当たり前のようにあちこちにある湧き水も興味の対象になった。山肌にしみこんだ雨水が、長い長い時間をかけて地下水脈を通ってろ過され、ある日湧き出てくる。山の養分をたっぷり吸収して、その味と匂いを宿した水。その、気の遠くなるような水の旅に神秘を感じずにはいられなかった。

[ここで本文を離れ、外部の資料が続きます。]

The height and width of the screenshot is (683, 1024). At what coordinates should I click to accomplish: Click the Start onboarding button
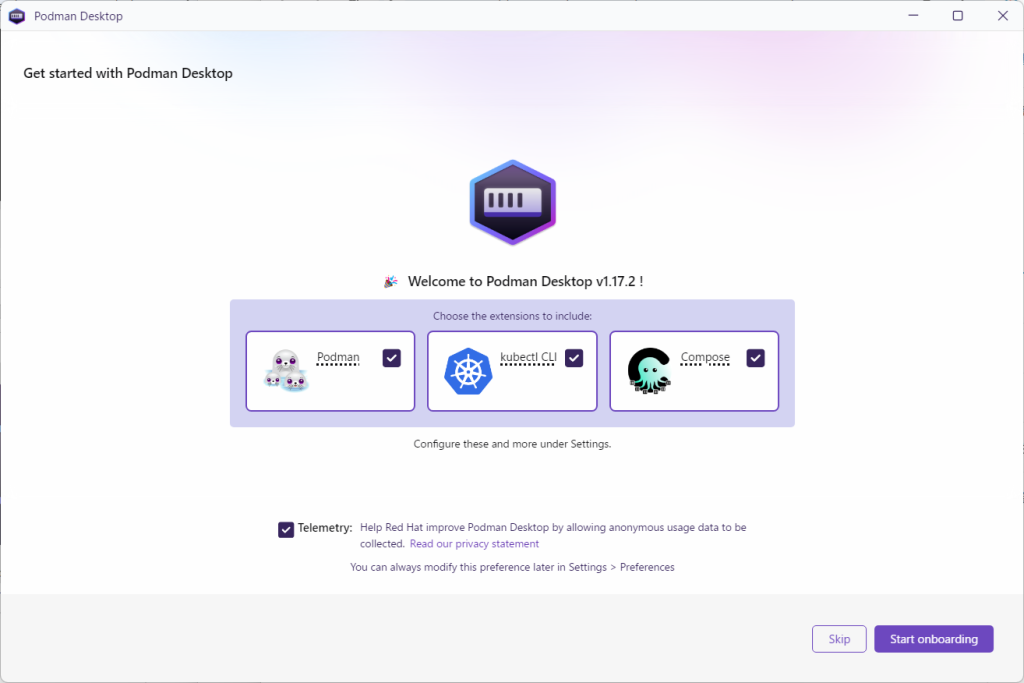(x=934, y=639)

ある有志が編した湧き水ガイドを手に入れると、休日のたびに目当ての湧き水を訪れた。有名なところならいざ知らず、忘れかけられ、枯れそうになっている湧き水もあって、探すのに苦労する。しかも、水の出るところは日照りや旱魃のときには貴重な水源として守られてきたはず。人にはできるだけ伝えず、ひっそりと守られてきたものもあったのだろう。トレジャーハンターよろしく野山を歩き回って水場を探し当て、そこに必ずといっていいほどまつられている水神様や龍神様に、いつしか手を合わせるようになっていた。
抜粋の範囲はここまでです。